Die Straßenkämpfe gingen einstweilen weiter. Ich habe genug von dem Tag und beschließe auf schnellstmöglichem Weg zurück in meine Unterkunft zu gehen, was gar nicht so einfach ist, da viele Straßen von der Polizei gesperrt sind.
Ich denke, dass man die Straßenschlacht verhindern hätte können. Provoziert haben natürlich beide Seiten und schon recht früh konnte man erkennen, dass alles auf diesen Straßenkampf hinauslaufen würde. Irgendwie habe ich auch das Gefühl, dass sich Polizei und Schwarzer Block sogar auf die Auseinandersetzung gefreut haben. Fast schon so, als müsse man die seit 30 Jahren andauernde Tradition „erfolgreich“ weiterführen. Für die Einen ein Tag um auf ihre prekäre soziale Lage aufmerksam zu machen, für die Anderen der Tag, für den sie wahrscheinlich Monate hintrainiert haben.

Medienberichte äußerst fragwürdig!

Am nächsten Tag wird in den Berliner Medien über die friedlichsten 1. Mai-Feiern in Kreuzberg seit Jahren berichtet. Ein Umstand, der entweder auf gekaufte und verharmlosende Berliner Medien zurückzuführen ist, oder wirklich Hinweis dafür ist, in welchem Ausnahmezustand sich Kreuzberg SO36 jährlich in den letzten 30 Jahren am 1. Mai befunden hat.

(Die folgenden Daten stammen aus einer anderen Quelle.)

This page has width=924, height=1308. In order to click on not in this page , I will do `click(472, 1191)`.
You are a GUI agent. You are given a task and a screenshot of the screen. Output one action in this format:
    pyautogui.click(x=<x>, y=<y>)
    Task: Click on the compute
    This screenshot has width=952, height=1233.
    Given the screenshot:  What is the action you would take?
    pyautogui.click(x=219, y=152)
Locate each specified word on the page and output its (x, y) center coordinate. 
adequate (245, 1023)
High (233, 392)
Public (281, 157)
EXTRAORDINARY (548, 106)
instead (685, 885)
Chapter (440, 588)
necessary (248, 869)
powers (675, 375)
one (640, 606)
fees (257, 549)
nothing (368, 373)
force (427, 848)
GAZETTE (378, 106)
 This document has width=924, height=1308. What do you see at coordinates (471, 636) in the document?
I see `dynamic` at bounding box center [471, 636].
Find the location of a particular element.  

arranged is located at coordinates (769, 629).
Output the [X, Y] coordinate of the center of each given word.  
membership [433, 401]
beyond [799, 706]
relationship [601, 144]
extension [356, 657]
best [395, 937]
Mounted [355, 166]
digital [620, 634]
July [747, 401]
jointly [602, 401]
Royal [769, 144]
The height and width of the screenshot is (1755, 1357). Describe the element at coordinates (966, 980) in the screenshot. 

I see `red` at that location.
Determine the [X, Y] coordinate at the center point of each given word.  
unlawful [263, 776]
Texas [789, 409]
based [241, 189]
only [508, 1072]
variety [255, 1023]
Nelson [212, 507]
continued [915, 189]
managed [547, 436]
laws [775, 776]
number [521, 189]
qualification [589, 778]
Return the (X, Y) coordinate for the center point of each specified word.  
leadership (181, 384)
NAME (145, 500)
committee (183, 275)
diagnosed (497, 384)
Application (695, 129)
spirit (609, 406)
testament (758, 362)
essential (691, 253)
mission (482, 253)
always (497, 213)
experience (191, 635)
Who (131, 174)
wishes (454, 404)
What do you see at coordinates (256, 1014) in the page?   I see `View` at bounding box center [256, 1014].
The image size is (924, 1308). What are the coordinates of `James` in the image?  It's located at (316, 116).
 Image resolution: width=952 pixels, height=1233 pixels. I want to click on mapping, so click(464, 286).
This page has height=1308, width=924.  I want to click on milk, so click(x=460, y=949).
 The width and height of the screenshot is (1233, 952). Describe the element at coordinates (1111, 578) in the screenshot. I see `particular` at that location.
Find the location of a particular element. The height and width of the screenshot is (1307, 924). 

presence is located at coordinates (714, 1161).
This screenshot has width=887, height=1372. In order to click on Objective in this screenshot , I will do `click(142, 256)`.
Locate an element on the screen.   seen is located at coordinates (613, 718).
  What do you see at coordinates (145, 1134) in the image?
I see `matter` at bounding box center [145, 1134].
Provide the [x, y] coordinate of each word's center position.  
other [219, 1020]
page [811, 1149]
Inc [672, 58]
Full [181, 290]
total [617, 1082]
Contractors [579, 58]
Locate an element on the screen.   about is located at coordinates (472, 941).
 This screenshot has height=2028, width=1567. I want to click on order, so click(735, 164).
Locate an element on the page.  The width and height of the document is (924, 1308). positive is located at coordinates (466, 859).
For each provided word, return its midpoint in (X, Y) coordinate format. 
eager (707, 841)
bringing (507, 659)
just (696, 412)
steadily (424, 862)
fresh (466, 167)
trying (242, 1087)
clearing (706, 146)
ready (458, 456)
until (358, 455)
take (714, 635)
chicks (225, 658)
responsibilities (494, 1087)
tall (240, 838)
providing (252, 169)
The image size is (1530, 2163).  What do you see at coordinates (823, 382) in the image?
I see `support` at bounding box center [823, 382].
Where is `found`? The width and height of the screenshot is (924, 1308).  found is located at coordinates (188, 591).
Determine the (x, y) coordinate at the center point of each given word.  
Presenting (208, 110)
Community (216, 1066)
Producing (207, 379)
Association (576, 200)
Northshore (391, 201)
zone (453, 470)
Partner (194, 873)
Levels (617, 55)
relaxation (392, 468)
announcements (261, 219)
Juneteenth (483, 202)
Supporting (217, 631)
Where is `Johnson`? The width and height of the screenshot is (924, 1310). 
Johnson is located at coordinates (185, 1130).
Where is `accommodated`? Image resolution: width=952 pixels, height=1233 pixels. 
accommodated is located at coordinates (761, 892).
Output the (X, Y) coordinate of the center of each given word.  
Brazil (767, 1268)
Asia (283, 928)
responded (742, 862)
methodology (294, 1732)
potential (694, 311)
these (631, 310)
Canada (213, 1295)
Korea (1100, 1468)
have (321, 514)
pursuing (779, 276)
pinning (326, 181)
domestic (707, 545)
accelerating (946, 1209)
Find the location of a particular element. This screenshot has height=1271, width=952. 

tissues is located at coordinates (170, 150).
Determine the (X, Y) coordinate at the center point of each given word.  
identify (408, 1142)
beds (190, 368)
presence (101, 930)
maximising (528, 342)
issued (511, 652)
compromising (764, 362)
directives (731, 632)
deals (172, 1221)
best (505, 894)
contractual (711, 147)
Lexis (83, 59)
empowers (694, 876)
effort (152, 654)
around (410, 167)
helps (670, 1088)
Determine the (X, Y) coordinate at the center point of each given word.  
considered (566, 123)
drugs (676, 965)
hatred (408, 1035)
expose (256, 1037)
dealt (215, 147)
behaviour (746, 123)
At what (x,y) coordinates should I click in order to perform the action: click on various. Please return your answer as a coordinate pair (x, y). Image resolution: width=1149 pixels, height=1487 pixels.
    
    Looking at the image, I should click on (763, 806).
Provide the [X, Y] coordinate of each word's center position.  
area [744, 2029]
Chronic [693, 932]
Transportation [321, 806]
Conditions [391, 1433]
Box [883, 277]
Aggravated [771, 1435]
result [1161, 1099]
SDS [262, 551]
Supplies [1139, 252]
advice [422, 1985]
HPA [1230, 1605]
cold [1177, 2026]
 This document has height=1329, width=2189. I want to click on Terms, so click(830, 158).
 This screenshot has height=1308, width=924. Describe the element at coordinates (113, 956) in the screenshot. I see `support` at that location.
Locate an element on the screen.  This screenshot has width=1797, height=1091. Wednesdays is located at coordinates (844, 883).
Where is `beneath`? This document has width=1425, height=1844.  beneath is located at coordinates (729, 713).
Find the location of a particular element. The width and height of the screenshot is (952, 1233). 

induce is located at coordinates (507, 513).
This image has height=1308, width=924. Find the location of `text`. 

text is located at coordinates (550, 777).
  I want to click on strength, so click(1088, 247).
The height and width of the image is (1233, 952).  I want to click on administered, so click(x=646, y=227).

Letztendlich ist der 1. Mai 2017 ein Tag, an den ich mich noch lange zurück erinnern werde.

EIN HOCH DEM 1. MAI!

3 Gedanken zu „Der „revolutionäre“ 1. Mai in Berlin-Kreuzberg, SO36!

  1. Lieber Patrick,

    irgendwie erschrecken mich diese Bilder. Die Aggressionen und Gewalt zeigt ein Bild welches mich betrübt. Ich habe ein gespaltenes Bild, denn einerseits zeigt es die Aussichtslosigkeit der Menschen, aber auch die Lust am Zusehen und dabei sein. Gewalt Voyeurismus?
    Aber du warst ein stiller Held, der geholfen hat. Das bist du. Daumen hoch, Nerijus

    • Lieber Nerijus! Kein Held, sondern meine Pflicht als Mensch.
      Genau dieses gespaltene Bild habe ich auch. Ich verstehe die Wut vieler, die oft keine Arbeit finden, oder Arbeit haben und davon ihre Miete nicht bezahlen können. In Kreuzberg sind davon von Jahr zu Jahr mehr betroffen, da hier die Mieten, aufgrund der guten Zentrumsnähe und dem Rückgang des sozialen Wohnbaus rasant in die Höhe schießen. Gleichzeitig ist das Durchschnittseinkommen in Kreuzberg mehr als unterdurchschnittlich. Daher kann ich viele Verstehen, die nichts zu verlieren haben und ihre Not in Gewalt ausdrücken.
      Gleichzeitig hat man aber auch gemerkt, dass sich mittlerweile schon ein Volkssport daraus entwickelt hat. Viele waren aber auch einfach nur dabei, damit man sich mal ein wenig prügeln kann, Polizei mit inbegriffen.

  2. Lieber Patrick,

    ich bin zu tiefst schockiert von diesen Ereignissen in unserem Nachbarland! Ich bin froh, dass es dir gut geht!
    Ich wollte dir nur sagen, dass du den Bericht echt toll beschrieben hast! Es war sehr spannend zu lesen und exzellent geschrieben!
    Weiterhin einen schönen Aufenthalt in Berlin.